• REQUIRED WORK
I would like the number of lines in the data that contain the word "computer". Please give that number alone.

Saved data entries:
-.-.-
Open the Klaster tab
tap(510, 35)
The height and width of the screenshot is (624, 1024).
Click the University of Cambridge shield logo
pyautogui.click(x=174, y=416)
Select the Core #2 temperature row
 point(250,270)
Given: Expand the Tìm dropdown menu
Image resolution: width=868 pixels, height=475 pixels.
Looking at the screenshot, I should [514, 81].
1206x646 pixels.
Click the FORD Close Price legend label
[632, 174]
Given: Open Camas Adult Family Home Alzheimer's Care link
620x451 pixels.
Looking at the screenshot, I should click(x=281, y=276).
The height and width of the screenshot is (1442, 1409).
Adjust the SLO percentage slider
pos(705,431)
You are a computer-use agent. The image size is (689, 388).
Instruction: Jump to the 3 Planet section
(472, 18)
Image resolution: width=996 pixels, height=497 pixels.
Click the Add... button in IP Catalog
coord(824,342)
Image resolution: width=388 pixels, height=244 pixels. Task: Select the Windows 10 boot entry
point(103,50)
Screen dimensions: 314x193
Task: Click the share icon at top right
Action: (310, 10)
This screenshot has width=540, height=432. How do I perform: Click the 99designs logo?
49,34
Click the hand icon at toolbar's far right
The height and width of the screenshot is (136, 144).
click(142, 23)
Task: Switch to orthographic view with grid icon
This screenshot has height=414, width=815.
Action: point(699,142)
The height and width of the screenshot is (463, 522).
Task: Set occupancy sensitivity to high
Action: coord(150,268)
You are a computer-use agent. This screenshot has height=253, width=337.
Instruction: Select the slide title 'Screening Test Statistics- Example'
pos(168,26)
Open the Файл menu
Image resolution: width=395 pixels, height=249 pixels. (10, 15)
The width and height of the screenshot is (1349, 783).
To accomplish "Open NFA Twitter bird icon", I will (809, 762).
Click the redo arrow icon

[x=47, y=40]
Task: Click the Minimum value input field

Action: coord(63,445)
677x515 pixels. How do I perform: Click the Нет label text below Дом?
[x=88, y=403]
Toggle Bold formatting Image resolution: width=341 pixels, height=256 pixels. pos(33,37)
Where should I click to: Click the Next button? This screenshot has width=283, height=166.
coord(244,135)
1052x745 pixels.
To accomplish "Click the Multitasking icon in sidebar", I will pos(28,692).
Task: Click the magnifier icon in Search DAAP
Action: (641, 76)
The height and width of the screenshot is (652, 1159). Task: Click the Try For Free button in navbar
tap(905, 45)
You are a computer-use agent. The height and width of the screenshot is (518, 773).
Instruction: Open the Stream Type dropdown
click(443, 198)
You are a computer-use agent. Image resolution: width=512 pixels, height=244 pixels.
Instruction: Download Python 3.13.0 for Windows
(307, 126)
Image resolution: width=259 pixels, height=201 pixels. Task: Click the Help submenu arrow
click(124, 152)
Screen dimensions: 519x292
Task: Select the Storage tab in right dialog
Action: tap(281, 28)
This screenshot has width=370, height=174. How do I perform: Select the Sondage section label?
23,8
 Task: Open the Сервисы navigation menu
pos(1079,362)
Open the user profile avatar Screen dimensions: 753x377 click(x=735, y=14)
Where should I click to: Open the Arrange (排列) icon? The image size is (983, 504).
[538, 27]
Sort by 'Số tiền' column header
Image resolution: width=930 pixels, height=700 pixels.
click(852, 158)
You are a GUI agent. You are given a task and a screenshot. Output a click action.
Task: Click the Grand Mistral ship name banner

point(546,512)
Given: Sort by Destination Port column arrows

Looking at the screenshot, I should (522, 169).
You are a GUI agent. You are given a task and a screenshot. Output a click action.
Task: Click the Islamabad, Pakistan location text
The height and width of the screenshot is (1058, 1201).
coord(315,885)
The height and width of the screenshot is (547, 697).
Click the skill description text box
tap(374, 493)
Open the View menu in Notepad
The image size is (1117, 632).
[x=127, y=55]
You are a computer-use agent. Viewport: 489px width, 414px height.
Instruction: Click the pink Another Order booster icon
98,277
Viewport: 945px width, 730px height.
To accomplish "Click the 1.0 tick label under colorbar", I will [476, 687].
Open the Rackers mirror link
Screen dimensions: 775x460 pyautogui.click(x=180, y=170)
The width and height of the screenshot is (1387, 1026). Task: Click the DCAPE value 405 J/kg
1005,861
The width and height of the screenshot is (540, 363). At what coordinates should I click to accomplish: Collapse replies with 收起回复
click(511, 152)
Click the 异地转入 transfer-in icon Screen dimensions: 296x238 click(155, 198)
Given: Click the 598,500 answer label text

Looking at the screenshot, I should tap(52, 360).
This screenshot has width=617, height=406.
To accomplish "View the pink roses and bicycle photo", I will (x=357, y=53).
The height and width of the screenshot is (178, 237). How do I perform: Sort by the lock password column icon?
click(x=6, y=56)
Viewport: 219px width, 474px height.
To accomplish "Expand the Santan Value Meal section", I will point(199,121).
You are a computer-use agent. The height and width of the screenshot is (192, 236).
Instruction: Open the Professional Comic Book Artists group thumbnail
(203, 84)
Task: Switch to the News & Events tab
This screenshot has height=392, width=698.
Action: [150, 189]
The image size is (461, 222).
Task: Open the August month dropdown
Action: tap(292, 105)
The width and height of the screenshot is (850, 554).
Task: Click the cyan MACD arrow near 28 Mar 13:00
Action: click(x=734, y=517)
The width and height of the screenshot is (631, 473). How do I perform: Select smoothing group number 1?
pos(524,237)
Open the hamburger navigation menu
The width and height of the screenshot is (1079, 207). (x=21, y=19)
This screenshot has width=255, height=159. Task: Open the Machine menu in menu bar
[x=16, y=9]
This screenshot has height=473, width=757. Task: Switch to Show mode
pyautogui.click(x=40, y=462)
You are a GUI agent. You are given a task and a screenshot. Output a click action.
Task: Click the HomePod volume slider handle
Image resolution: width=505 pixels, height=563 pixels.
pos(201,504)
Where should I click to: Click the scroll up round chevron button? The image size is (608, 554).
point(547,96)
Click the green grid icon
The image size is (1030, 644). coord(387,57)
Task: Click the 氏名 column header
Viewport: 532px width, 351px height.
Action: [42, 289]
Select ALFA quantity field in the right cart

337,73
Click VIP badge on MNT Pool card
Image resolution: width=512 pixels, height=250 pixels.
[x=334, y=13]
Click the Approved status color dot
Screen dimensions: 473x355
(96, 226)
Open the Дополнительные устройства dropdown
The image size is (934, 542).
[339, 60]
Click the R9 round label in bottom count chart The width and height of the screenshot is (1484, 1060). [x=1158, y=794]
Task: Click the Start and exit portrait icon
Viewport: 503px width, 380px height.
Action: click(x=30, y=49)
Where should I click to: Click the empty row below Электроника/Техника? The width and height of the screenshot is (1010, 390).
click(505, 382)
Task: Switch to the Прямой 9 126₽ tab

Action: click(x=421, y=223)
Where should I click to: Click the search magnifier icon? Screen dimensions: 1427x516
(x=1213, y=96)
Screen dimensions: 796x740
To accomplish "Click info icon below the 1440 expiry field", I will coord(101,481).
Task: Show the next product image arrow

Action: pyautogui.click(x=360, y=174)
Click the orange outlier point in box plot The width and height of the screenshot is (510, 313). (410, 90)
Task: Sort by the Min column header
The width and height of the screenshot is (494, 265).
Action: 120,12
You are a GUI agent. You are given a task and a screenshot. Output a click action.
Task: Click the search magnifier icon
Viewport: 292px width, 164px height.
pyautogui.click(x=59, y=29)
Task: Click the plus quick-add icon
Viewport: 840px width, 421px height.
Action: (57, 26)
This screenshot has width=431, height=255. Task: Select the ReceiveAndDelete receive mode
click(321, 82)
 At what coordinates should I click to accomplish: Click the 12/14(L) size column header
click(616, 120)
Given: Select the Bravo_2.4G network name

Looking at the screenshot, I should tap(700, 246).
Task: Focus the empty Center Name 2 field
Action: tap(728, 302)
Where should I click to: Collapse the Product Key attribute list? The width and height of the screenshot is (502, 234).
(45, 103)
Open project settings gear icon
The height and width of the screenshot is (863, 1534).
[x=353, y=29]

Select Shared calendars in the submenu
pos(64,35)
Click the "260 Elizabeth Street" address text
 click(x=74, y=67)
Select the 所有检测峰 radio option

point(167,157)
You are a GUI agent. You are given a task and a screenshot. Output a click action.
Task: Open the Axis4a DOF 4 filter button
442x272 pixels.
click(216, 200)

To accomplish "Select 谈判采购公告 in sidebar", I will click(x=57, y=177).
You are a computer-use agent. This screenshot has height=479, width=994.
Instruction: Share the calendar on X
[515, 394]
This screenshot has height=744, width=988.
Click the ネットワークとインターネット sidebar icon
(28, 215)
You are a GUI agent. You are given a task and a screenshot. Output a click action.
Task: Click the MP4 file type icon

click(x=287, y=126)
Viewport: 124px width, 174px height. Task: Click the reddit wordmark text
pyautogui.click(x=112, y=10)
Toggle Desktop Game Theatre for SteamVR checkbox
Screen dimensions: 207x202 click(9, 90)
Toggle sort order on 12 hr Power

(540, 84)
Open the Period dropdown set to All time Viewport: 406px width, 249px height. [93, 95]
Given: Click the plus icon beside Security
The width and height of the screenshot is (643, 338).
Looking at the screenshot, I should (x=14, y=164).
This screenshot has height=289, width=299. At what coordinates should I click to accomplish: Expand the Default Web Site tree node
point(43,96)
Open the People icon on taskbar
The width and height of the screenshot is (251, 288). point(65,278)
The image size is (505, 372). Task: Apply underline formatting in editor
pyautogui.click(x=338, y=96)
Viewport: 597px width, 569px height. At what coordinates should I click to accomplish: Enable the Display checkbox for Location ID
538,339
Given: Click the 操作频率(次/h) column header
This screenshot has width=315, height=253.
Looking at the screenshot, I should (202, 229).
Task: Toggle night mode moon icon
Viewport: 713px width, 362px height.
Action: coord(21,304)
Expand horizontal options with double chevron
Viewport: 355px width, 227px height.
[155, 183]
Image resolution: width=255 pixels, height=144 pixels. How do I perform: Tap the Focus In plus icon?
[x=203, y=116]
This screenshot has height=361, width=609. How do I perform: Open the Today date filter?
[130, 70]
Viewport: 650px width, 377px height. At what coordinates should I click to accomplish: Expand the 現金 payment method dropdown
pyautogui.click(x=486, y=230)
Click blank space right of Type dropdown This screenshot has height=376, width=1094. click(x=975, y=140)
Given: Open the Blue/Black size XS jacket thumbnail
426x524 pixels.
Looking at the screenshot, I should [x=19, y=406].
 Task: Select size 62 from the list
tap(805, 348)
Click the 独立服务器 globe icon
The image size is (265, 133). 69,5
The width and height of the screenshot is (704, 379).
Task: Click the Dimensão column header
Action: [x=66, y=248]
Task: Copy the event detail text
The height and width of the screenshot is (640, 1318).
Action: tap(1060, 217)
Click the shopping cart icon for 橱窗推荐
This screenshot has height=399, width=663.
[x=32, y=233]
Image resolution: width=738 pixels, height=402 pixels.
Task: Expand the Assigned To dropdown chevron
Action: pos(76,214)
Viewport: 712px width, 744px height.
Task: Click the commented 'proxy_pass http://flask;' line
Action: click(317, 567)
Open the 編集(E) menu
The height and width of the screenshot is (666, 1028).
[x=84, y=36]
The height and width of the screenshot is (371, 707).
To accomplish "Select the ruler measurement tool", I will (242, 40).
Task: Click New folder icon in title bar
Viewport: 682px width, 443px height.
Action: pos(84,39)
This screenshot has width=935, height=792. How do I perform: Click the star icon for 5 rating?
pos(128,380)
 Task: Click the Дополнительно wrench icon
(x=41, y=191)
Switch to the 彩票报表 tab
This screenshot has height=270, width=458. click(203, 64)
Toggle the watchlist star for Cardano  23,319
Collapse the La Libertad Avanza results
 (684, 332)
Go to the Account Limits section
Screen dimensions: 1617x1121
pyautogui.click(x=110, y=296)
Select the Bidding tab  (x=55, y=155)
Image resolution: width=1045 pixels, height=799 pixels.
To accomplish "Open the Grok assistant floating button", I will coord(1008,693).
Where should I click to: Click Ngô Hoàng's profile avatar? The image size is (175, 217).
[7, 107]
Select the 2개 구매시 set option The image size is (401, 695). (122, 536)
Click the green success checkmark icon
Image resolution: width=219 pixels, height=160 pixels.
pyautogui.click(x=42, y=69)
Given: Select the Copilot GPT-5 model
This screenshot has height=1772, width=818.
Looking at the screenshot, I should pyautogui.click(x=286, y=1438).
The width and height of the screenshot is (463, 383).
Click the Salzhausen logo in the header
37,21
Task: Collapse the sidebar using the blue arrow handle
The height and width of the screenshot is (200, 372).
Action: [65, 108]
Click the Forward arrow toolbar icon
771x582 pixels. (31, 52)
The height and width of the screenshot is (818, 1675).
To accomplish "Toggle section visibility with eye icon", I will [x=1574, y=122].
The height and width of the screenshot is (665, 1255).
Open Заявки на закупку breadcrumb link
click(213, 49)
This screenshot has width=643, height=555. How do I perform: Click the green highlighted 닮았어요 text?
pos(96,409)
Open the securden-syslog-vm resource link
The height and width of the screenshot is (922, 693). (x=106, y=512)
-.-.-
• SOLUTION
7